**Required action**
From the data below, retype exactly the lines starting with the one that contains "653 372 720 (327, 24)" and ending with the one that contains "13womenandonlyonemanintown (152, 588)", both included.

Items from a dataset:
★ ★ ★ ★ ★
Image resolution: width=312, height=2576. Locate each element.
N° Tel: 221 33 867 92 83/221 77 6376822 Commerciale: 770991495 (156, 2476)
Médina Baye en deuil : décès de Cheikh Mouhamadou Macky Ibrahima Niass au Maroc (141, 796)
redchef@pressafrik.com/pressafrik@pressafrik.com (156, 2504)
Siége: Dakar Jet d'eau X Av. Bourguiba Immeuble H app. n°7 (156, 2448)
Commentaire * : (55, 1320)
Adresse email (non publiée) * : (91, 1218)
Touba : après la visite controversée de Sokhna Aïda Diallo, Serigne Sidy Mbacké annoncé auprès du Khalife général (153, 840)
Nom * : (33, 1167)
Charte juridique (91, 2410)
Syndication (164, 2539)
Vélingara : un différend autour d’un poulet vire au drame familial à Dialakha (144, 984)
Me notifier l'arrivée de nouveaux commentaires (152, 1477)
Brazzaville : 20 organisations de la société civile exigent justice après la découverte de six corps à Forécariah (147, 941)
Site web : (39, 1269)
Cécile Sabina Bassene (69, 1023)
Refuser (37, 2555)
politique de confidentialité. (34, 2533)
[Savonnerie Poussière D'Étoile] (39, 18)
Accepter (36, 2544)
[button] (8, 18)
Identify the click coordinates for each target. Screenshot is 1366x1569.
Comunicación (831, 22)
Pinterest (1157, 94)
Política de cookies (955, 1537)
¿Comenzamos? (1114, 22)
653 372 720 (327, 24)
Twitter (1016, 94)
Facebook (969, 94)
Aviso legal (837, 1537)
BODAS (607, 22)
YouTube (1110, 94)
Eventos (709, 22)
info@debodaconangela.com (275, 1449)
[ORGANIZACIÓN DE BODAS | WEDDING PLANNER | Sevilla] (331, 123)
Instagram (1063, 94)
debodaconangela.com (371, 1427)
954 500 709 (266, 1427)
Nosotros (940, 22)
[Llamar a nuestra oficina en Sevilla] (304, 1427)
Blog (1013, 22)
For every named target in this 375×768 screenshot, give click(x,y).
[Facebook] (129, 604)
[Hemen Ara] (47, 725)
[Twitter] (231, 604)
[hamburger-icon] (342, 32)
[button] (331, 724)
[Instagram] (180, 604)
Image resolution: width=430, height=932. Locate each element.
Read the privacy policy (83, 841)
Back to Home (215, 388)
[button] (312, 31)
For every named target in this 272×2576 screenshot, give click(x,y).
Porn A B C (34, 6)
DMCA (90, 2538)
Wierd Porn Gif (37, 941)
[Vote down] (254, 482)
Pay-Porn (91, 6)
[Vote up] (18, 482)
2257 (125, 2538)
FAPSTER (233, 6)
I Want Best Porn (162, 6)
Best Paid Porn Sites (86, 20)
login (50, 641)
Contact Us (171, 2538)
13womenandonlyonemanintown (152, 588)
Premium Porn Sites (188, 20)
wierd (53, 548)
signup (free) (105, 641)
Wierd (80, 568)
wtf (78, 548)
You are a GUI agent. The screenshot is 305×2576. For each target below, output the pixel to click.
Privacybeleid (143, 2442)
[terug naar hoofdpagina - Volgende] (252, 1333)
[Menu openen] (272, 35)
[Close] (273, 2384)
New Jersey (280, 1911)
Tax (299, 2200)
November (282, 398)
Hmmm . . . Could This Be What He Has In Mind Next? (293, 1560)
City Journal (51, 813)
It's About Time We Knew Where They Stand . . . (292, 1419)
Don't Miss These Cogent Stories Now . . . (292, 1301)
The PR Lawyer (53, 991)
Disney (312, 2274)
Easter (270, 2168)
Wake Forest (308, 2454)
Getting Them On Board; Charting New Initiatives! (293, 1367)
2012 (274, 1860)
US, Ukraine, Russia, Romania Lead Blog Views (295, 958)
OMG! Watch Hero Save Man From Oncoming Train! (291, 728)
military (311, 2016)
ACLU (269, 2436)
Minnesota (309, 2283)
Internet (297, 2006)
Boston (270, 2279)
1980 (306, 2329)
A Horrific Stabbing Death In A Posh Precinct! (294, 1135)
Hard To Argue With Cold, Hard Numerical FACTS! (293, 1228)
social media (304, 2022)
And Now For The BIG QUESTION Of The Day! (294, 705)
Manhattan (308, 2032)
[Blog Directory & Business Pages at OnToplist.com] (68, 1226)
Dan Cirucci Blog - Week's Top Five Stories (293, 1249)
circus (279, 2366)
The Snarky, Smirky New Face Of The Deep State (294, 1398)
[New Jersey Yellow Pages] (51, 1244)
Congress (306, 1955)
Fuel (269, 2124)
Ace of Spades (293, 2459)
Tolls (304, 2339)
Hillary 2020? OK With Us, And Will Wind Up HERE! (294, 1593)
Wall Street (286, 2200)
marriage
★ ★ ★ ★ ★
**Answer to this problem**
653 372 720 (327, 24)
Twitter (1016, 94)
Facebook (969, 94)
Aviso legal (837, 1537)
BODAS (607, 22)
YouTube (1110, 94)
Eventos (709, 22)
info@debodaconangela.com (275, 1449)
[ORGANIZACIÓN DE BODAS | WEDDING PLANNER | Sevilla] (331, 123)
Instagram (1063, 94)
debodaconangela.com (371, 1427)
954 500 709 (266, 1427)
Nosotros (940, 22)
[Llamar a nuestra oficina en Sevilla] (304, 1427)
Blog (1013, 22)
For every named target in this 375×768 screenshot, give click(x,y).
[Facebook] (129, 604)
[Hemen Ara] (47, 725)
[Twitter] (231, 604)
[hamburger-icon] (342, 32)
[button] (331, 724)
[Instagram] (180, 604)
Image resolution: width=430, height=932. Locate each element.
Read the privacy policy (83, 841)
Back to Home (215, 388)
[button] (312, 31)
For every named target in this 272×2576 screenshot, give click(x,y).
Porn A B C (34, 6)
DMCA (90, 2538)
Wierd Porn Gif (37, 941)
[Vote down] (254, 482)
Pay-Porn (91, 6)
[Vote up] (18, 482)
2257 (125, 2538)
FAPSTER (233, 6)
I Want Best Porn (162, 6)
Best Paid Porn Sites (86, 20)
login (50, 641)
Contact Us (171, 2538)
13womenandonlyonemanintown (152, 588)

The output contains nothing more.